Diana Darling reflects on a Bali that is fast disappearing. Did you miss the best of it?
If you came to Bali as a young thing in, say, 1976 (or in 1980, as I did), you would have seen things that you can’t capture in a selfie. You would have seen the movement of the invisible. But these days the old holy has become shy.
It used to flash out everywhere – at springs and by dusty roadsides, on stone steps, in magical drawings on cloth. It surged up through trees, bounced on fireflies, and glowed at the bottom of a dirty glass of arak. It danced in public. The Balinese were playful with the holy in those days, with their rough trance and bawdy ritual theatre. Their religion was an unselfconscious, multi-dimensional gorgeousness, which to the Balinese was just ordinary life.
Now modern Balinese are becoming pious, and their religion is becoming a venue of identity politics. For the tourists, it’s wallpaper. The official face of Balinese culture is no longer a farmer but a grotesquely made-up dancer, often dancing for travel agents or guests of the government. The spontaneous magic and natural glamour of art performed for the gods now appears as just another entertainment item, before or after dinner.
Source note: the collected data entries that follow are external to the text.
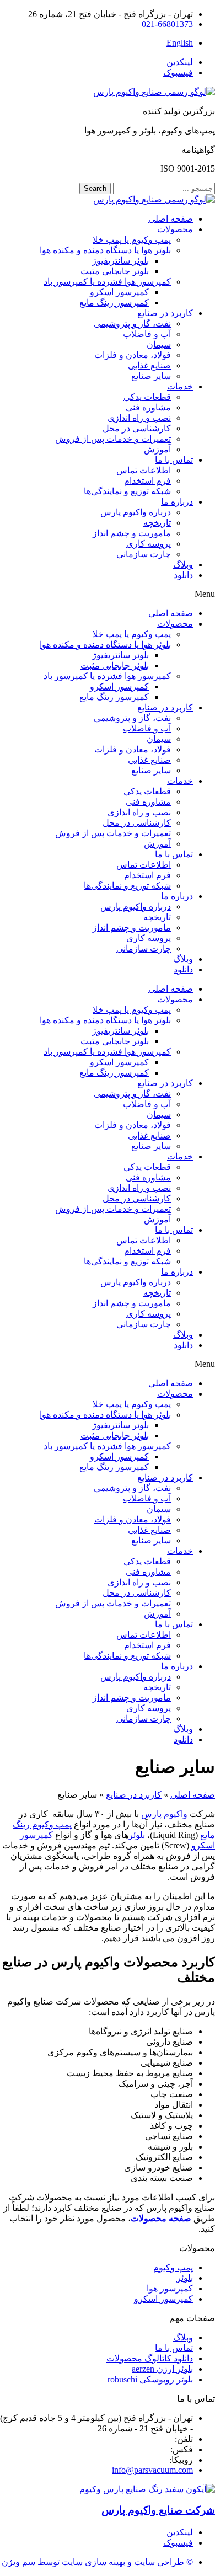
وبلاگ (183, 564)
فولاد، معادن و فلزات (132, 355)
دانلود (183, 575)
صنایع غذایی (149, 365)
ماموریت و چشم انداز (132, 533)
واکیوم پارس (164, 1814)
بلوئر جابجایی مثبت (114, 271)
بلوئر (136, 1835)
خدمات (180, 386)
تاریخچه (157, 522)
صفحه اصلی (170, 218)
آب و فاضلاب (147, 334)
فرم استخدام (147, 480)
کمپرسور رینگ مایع (114, 302)
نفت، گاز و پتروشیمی (132, 323)
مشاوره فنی (148, 407)
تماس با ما (174, 459)
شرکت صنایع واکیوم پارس (158, 2510)
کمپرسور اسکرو (119, 292)
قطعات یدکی (147, 397)
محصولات (175, 229)
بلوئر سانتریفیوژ (120, 260)
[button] (107, 594)
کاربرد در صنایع (165, 313)
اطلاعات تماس (143, 470)
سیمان (159, 344)
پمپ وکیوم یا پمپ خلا (132, 239)
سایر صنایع (151, 376)
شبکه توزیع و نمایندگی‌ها (127, 491)
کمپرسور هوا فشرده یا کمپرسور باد (107, 281)
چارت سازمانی (143, 554)
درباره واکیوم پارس (135, 512)
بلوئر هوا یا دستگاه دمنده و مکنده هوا (105, 250)
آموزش (157, 449)
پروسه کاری (148, 543)
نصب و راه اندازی (139, 418)
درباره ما (177, 501)
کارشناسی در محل (137, 428)
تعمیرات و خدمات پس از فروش (113, 438)
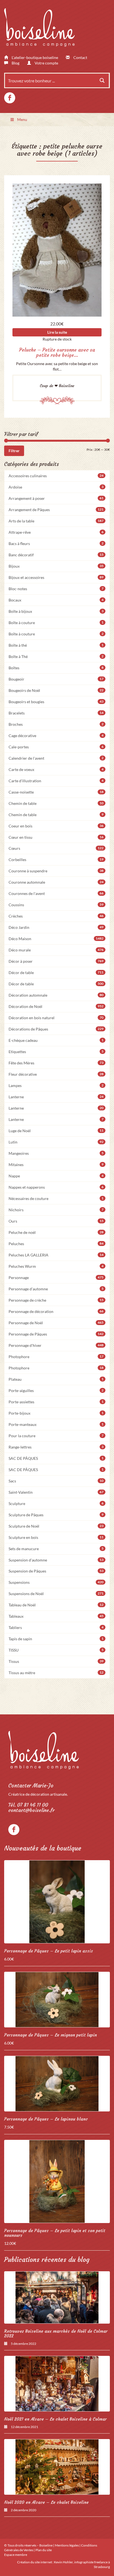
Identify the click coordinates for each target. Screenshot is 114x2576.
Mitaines (56, 1164)
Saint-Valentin (56, 1492)
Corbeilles (56, 859)
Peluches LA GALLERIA (56, 1255)
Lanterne (56, 1096)
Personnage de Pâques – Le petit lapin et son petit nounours (54, 2233)
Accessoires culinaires (56, 475)
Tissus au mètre (56, 1672)
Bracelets (56, 713)
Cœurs (56, 848)
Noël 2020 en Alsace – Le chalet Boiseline (46, 2502)
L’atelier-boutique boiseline (34, 57)
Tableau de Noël (56, 1605)
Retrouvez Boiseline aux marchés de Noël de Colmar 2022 (55, 2333)
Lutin (56, 1142)
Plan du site (43, 2550)
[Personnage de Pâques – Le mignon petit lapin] (57, 1999)
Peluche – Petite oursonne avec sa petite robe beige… (57, 352)
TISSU (56, 1650)
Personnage (56, 1277)
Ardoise (56, 487)
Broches (56, 724)
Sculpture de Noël (56, 1526)
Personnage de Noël (56, 1322)
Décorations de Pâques (56, 1029)
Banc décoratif (56, 554)
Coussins (56, 904)
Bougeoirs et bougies (56, 701)
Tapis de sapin (56, 1638)
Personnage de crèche (56, 1300)
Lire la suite (57, 332)
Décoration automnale (56, 995)
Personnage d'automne (56, 1288)
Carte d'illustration (56, 780)
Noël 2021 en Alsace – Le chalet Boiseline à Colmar (55, 2419)
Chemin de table (56, 803)
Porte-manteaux (56, 1424)
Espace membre (15, 2555)
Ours (56, 1221)
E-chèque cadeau (56, 1040)
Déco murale (56, 950)
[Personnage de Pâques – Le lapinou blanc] (57, 2083)
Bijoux (56, 566)
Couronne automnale (56, 882)
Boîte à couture (56, 622)
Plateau (56, 1379)
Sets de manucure (56, 1548)
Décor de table (56, 972)
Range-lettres (56, 1447)
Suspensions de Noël (56, 1593)
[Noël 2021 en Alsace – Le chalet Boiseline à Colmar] (57, 2384)
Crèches (56, 916)
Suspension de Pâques (56, 1571)
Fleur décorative (56, 1074)
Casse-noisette (56, 792)
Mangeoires (56, 1153)
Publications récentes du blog (46, 2260)
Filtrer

The ‘sacred’ is now a branding theme, applied to tour packages, spa treatments, cocktails.
Cultural tourism – conceived by prominent Balinese in the 1970s – was a strategy for somehow sharing their culture with tourists without ruining it. In those days, Balinese culture was a rural way of life with a peculiarly spectacular way of engaging with the spirit world. Then, slowly, what a tourist could see of the culture became obscured by the visual noise of new buildings and traffic jams; and the tourism product shifted from ‘culture’ to self-indulgence.
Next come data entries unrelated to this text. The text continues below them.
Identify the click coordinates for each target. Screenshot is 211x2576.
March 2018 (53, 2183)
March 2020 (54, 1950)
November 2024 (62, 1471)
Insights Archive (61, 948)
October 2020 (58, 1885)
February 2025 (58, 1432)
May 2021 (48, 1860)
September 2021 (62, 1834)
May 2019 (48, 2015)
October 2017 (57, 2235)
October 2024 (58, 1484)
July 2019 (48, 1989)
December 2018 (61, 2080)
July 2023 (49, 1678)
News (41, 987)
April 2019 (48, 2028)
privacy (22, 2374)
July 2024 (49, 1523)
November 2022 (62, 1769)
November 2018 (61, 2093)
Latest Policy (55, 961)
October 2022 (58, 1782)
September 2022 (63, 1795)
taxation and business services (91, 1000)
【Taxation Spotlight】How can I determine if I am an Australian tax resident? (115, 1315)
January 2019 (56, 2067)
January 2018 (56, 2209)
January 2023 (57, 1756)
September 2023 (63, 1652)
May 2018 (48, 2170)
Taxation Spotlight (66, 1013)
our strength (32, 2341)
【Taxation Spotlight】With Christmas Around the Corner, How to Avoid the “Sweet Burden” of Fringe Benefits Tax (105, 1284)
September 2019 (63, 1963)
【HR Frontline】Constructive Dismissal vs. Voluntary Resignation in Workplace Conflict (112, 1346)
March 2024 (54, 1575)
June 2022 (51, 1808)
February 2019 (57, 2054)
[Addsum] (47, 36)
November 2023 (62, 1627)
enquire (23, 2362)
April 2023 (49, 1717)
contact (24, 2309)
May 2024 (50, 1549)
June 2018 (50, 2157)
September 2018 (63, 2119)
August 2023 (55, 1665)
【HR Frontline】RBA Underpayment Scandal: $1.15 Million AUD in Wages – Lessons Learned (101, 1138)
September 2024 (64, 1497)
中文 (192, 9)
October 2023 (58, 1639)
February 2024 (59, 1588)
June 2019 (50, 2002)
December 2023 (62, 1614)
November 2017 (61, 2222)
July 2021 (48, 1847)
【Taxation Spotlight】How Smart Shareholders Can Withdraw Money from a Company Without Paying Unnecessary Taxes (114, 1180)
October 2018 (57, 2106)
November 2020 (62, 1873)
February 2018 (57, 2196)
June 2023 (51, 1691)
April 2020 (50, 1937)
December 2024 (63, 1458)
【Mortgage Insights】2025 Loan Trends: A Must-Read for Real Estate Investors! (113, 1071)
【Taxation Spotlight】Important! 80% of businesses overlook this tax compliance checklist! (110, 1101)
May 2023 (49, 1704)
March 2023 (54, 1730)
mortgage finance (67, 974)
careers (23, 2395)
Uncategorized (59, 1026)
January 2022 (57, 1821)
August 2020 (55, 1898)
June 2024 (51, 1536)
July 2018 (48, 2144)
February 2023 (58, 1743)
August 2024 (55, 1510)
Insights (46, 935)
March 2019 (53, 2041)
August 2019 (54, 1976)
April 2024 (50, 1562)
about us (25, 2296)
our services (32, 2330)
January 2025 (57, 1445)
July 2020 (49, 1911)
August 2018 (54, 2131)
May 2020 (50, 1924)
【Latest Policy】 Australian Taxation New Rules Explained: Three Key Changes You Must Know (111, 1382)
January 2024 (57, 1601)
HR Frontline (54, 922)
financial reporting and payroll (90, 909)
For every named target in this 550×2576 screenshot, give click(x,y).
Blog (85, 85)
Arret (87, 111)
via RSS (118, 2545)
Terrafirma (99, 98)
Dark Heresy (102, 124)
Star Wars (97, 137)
But life is like that: it keeps changing, and it tends to get worse as you grow old. Tourists have been complaining about the ruin of Bali since the 1930s. These days there is a generation of expatriates who remember the 1970s and ‘80s as a time when Bali was still infused with the old holy.
Things looked different then. Before the advent of cement blocks in Bali, people built their houses from what was on hand: stone and bamboo from the river gorge, mud bricks made in the back yard, and tough wild alang-alang grass for the roof. For Balinese, the ‘bathroom’ was the pigpen and the river. For foreigners, the bathroom was under the eaves, with a bin of water filled every day by a girl carrying a bucket on her head from the nearest stream.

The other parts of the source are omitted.